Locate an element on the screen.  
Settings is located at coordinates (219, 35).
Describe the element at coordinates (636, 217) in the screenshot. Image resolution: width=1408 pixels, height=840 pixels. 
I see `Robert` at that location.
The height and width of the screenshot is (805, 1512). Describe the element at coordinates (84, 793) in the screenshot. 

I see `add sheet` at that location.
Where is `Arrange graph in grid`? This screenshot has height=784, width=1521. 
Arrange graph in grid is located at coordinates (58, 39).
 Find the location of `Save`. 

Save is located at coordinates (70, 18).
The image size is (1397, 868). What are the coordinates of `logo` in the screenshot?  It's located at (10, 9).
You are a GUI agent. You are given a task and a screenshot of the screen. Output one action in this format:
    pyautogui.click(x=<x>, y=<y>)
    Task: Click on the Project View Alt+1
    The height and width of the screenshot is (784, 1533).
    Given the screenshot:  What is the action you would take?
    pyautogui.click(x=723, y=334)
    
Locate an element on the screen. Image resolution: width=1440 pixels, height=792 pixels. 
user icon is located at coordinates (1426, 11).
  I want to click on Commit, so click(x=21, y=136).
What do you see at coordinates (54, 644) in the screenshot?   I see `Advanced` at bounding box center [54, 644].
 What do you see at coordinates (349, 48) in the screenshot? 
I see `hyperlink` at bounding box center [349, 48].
++++++++++
#### Written problem
Reproduce every one of the records above verbatim, without any change.

#### Exercise result
Locate an element on the screen.  
Settings is located at coordinates (219, 35).
Describe the element at coordinates (636, 217) in the screenshot. Image resolution: width=1408 pixels, height=840 pixels. 
I see `Robert` at that location.
The height and width of the screenshot is (805, 1512). Describe the element at coordinates (84, 793) in the screenshot. 

I see `add sheet` at that location.
Where is `Arrange graph in grid`? This screenshot has height=784, width=1521. 
Arrange graph in grid is located at coordinates (58, 39).
 Find the location of `Save`. 

Save is located at coordinates (70, 18).
The image size is (1397, 868). What are the coordinates of `logo` in the screenshot?  It's located at (10, 9).
You are a GUI agent. You are given a task and a screenshot of the screen. Output one action in this format:
    pyautogui.click(x=<x>, y=<y>)
    Task: Click on the Project View Alt+1
    The height and width of the screenshot is (784, 1533).
    Given the screenshot:  What is the action you would take?
    pyautogui.click(x=723, y=334)
    
Locate an element on the screen. Image resolution: width=1440 pixels, height=792 pixels. 
user icon is located at coordinates (1426, 11).
  I want to click on Commit, so click(x=21, y=136).
What do you see at coordinates (54, 644) in the screenshot?   I see `Advanced` at bounding box center [54, 644].
 What do you see at coordinates (349, 48) in the screenshot? 
I see `hyperlink` at bounding box center [349, 48].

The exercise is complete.